— TÂCHES À RÉALISER —
1) Dans le passage fourni, relevez tous les exercices que le texte souhaite voir rétablis en classes de l'école primaire.
2) Recopiez le passage fourni depuis « Alors que la » jusqu'à « de la télévision. » inclus.

Quelle est-elle ? Celle de rétablir, je dis bien rétablir puisque j’ai eu la chance d’être biberonné avec cela, la dictée, le calcul mental, la lecture et l’écriture en classes de l’école primaire. En fait, cela me paraît toujours étonnant de parler de "rétablir" parce que cela signifie que ces exercices avaient été supprimés. Comment un gamin peut-il réussir sans faire ces gammes ? Je me demande franchement quels ministres ont eu la stupidité de supprimer la dictée, le calcul mental et la lecture des classes de primaires alors que cela fait des décennies qu’on s’aperçoit que les écoliers sont incapables de lire correctement, d’écrire correctement et de calculer correctement lorsqu’ils arrivent en classe de sixième. À moins que ceci n’explique cela.

Alors que la société historiquement est passée de l’oral à l’écrit, notamment par les premières civilisations de l’écriture (Babylone, Égypte, Phénicie, etc.), que les traditions orales furent ensuite gravées sur des supports écrits (comme Homère et la Bible), avec le développement extraordinaire de l’écrit grâce à Gutenberg, l’oral était redevenu la norme au XXe siècle grâce au développement du téléphone, d’abord fixe puis mobile, et à celui de la radio et de la télévision.

— DONNÉES FOURNIES —
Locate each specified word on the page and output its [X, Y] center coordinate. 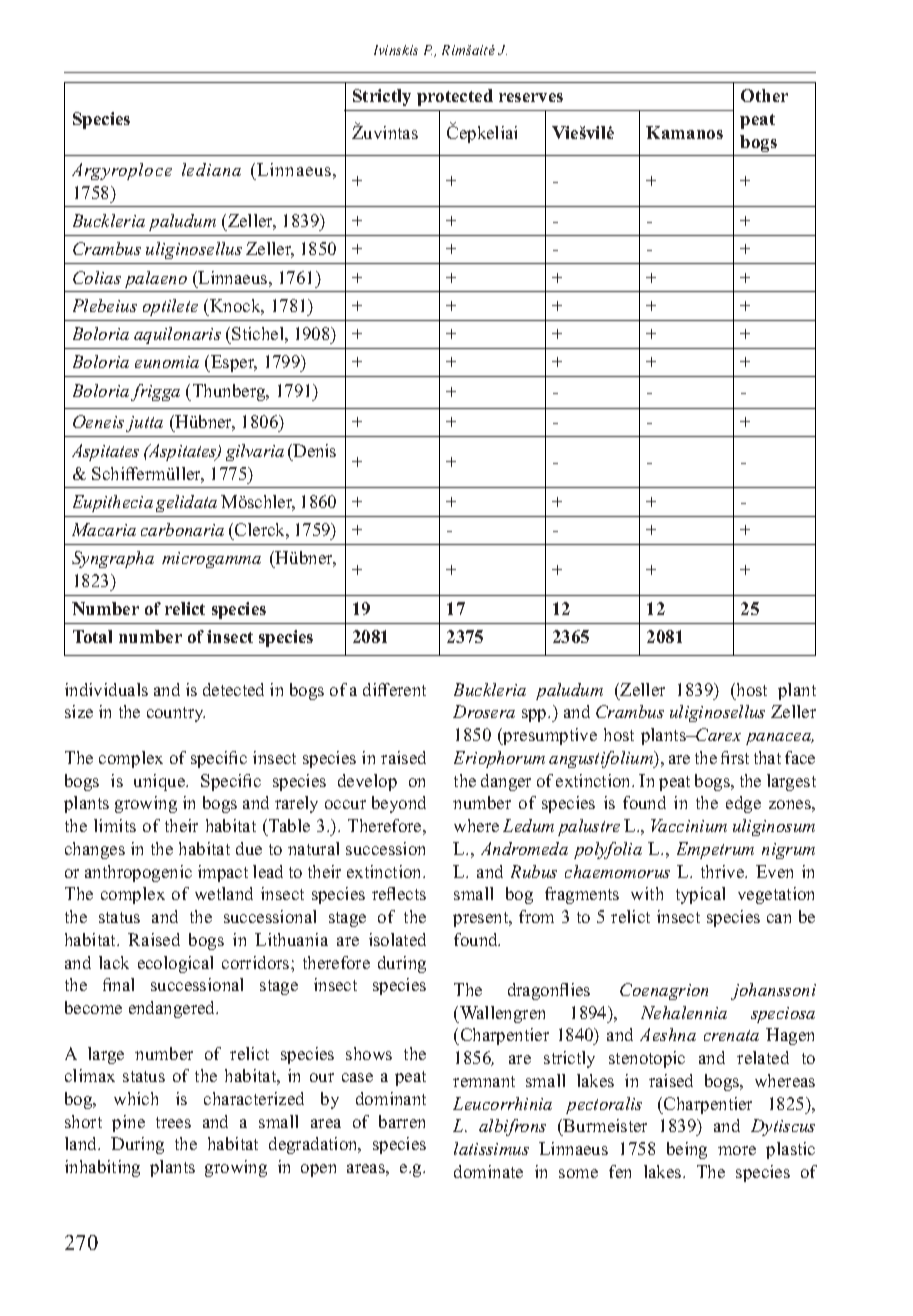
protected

— RÉSULTATS PAR TÂCHE —
1)
- la dictée
- le calcul mental
- la lecture
- l'écriture

2)
Alors que la société historiquement est passée de l’oral à l’écrit, notamment par les premières civilisations de l’écriture (Babylone, Égypte, Phénicie, etc.), que les traditions orales furent ensuite gravées sur des supports écrits (comme Homère et la Bible), avec le développement extraordinaire de l’écrit grâce à Gutenberg, l’oral était redevenu la norme au XXe siècle grâce au développement du téléphone, d’abord fixe puis mobile, et à celui de la radio et de la télévision.